Die Stimme der Polackin hielt Angélique auf, als sie sich der Tour de Nesle näherte.

Sie wandte sich um und erblickte das Mädchen, das ihr aus dem verbergenden Schatten eines Torbogens heraus ein Zeichen gab.

Sie ging zu ihr.

»Nun, mein armes Herzchen«, seufzte die andere, »da haben wir uns also wieder. War eine schöne Rauferei! Zum Glück ist Beau-Garçon eben erschienen. Er hat sich von einem >Bruder< eine Tonsur schneiden lassen, und dann hat er den Leuten von der Polente gesagt, er sei Priester.

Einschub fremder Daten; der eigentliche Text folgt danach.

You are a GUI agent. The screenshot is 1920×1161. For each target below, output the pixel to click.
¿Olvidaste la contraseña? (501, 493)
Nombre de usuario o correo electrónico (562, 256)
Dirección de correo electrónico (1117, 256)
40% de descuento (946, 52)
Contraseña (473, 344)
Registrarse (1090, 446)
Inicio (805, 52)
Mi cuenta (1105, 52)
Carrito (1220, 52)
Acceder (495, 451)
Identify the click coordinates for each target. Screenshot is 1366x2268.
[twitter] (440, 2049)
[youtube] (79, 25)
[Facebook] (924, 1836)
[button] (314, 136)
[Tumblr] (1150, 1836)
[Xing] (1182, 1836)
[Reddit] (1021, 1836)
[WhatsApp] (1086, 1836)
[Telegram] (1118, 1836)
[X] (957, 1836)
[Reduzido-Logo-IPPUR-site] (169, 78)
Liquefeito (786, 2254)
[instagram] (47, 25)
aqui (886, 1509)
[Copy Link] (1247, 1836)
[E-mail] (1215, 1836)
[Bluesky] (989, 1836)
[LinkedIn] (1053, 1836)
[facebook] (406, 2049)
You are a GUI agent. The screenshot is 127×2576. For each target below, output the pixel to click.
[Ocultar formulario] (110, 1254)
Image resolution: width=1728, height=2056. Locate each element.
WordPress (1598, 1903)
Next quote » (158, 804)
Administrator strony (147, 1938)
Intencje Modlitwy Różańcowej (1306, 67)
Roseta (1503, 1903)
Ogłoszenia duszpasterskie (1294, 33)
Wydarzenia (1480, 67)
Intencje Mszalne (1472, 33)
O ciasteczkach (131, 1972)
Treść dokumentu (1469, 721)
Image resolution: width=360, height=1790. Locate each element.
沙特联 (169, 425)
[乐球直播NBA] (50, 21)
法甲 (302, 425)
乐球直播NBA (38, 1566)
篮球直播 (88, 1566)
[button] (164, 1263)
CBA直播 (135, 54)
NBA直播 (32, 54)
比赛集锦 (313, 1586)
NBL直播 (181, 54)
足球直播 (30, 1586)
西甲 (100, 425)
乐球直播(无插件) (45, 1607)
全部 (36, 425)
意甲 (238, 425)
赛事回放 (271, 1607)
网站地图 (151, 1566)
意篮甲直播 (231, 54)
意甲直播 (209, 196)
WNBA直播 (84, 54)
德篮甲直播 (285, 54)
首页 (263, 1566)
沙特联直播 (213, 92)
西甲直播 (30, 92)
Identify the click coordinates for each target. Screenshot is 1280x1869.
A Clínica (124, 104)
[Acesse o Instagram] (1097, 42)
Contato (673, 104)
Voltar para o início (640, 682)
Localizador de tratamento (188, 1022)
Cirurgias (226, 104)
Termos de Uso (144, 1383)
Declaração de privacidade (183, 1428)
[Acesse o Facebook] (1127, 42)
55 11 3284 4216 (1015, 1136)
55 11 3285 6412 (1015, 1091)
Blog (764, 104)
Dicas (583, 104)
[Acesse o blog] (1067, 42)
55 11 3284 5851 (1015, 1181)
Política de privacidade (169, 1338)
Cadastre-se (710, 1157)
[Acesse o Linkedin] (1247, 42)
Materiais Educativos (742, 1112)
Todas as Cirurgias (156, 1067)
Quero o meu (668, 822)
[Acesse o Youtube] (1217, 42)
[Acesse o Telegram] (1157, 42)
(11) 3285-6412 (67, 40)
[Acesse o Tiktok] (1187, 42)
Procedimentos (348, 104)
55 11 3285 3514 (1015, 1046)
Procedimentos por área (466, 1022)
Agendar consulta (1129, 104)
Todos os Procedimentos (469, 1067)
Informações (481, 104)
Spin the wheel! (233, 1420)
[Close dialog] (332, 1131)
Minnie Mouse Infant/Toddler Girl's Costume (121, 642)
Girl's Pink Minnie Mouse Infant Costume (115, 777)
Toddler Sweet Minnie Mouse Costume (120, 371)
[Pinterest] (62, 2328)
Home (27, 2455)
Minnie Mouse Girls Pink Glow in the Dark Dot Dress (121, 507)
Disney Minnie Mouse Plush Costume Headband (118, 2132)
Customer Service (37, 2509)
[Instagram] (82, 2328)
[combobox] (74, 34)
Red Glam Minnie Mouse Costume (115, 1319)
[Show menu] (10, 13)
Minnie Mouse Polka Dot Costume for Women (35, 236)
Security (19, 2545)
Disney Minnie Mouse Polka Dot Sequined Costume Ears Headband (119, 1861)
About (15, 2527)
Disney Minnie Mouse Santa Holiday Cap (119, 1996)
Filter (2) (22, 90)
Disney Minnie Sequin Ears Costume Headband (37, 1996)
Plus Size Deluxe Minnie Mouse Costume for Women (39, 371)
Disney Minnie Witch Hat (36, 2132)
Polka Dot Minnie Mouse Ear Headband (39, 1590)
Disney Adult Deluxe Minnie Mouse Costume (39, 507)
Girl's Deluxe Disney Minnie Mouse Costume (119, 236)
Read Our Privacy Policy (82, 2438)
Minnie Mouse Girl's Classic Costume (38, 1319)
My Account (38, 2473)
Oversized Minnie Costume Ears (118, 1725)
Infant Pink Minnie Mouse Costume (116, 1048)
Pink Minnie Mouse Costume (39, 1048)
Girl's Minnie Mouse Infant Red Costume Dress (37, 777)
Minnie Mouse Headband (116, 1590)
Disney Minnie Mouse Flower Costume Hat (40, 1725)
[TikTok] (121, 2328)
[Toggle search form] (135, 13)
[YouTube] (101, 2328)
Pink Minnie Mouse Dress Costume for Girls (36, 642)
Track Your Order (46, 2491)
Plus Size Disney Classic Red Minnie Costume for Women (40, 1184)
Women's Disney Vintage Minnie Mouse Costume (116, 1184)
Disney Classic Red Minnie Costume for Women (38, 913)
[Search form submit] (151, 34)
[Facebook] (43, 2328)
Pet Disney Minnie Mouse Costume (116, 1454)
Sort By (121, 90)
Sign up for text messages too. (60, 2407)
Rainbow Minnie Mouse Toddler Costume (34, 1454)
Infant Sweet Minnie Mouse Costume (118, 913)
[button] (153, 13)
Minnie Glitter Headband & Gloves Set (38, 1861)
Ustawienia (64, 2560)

Und während man ihn vom Châtelet ins Gefängnis des Erzbischöflichen Palastes überführte, hat er sich aus dem Staube gemacht.«

»Warum hinderst du mich, zur Tour de Nesle zu gehen?«

»Weil Rodogone der Ägypter mit seiner ganzen Bande dort ist.«

Angélique wurde leichenblaß. Die Polackin erklärte:

»Hättest sehen sollen, wie sie uns hinausbugsiert haben! Sie haben uns nicht mal Zeit gelassen, un-sern Kram mitzunehmen! Na, ich hab’ wenigstens deinen Koffer und deinen Affen retten können. Sie sind in der Rue du Val d’Amour, in einem Haus, in dem Beau-Garçon Freunde hat und seine Mädchen unterbringen will.«

»Wo sind meine Kinder?« fragte Angélique.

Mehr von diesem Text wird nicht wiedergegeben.